Telling graduates the truth creates a culture of inclusion

May 10, 2022 | Development

A culture based on truth will be what graduates want to be part of and will feel included in, explains Nadir Rizvi, a graduate manager at IBM Consulting.

For some reason, we don’t really use words like ‘truth’ at work anymore – or did we ever? Come to think of it, do we talk about truth that much outside of work in the modern world…apart from when discussing who attended a party during lockdown and who didn’t?!

For some, inclusion seems to start and end with recruitment. You hire people who look different, make your work place look like the United Nations and that’s it, inclusion done, box ticked, thanks and good night.

Of course, there is so much more to inclusion. Hiring of course makes a difference but what about the culture of the organisation being hired in to? If the culture is not a healthy one, will your early professionals want to stay? I would argue that a culture based on transparency and the truth will be one that graduates want to be part of and will feel included in.

One way of starting to instil such a culture is by understanding and implementing a conversation framework known as Radical or Compassionate Candor as developed by Kim Scott. If I was describing this concept to my six-year-old niece, I would say, ‘Tell the truth, but do it nicely’.

Now, as someone who works in the world of management consulting, I love a good two by two matrix, so here’s what Kim Scott came up with:

Going back to my GCSE maths days, on the ‘y’ axis we are measuring how much someone cares and on the ‘x’ axis, how much they will challenge.

So, if you care personally about a graduate you manage and notice them regularly looking at their phone in meetings and see how that is damaging their professional reputation, you are going to compassionately challenge them and point this out to them in a one-to-one discussion. You have their back and want them to do well, so you include them in this piece of feedback to help their professional growth. If you don’t care and stay silent, that’s ‘manipulative insincerity’. If you do care and stay silent, that’s ‘ruinous empathy’ and that is very, very common in the workplace. If you don’t care and provide the feedback anyway, that’s ‘obnoxious aggression’.
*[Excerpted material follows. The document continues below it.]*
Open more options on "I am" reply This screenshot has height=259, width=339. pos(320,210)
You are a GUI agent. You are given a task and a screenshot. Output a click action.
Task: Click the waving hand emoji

To not challenge compassionately with the truth is going to exclude the graduate from valuable feedback, which will help them become a better professional.

And imagine you decide to say nothing and do exclude the graduate from the feedback. And then that feedback comes back to bite them in a critical moment e.g. appraisal, promotion case. That graduate could come back to you at some point and say, ‘Why didn’t you tell me, didn’t you care?’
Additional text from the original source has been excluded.